> **Task description**:
In the material below, find each line that contains the word "agent" and copy it.

> **Provided records**:
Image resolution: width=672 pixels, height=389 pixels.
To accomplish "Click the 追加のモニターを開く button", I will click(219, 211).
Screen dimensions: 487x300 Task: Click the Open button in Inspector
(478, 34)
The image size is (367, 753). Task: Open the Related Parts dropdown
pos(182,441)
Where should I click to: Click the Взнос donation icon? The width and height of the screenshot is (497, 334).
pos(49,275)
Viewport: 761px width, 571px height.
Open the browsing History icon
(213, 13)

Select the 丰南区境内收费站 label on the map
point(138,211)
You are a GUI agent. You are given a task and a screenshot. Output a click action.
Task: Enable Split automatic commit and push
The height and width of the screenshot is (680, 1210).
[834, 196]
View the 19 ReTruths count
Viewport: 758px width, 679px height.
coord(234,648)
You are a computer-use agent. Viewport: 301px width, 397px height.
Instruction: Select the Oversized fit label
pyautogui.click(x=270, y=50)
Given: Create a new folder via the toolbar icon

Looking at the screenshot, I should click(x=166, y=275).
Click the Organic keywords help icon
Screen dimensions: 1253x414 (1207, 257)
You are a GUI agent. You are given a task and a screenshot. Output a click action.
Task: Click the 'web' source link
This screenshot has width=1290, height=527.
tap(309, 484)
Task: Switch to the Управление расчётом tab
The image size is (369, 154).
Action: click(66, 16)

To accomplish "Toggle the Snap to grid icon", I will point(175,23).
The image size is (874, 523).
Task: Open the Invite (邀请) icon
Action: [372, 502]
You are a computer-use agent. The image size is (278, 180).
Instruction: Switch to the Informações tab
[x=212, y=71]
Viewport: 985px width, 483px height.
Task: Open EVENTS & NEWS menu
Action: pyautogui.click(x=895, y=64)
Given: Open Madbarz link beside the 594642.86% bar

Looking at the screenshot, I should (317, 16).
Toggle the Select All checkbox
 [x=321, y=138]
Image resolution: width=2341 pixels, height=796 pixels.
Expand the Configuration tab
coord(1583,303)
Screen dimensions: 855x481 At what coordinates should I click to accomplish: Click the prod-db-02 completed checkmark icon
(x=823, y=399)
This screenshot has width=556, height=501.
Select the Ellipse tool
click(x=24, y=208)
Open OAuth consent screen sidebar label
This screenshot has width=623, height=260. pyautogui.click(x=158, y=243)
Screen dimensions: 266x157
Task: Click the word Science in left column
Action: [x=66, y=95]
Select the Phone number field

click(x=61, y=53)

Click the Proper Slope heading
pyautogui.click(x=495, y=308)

> **Result of the exercise**:
You are a GUI agent. You are given a task and a screenshot. Output a click action.
You are a computer-use agent. Viewport: 301px width, 397px height.
You are a GUI agent. You are given a task and a screenshot. Output a click action.
You are a computer-use agent. The image size is (278, 180).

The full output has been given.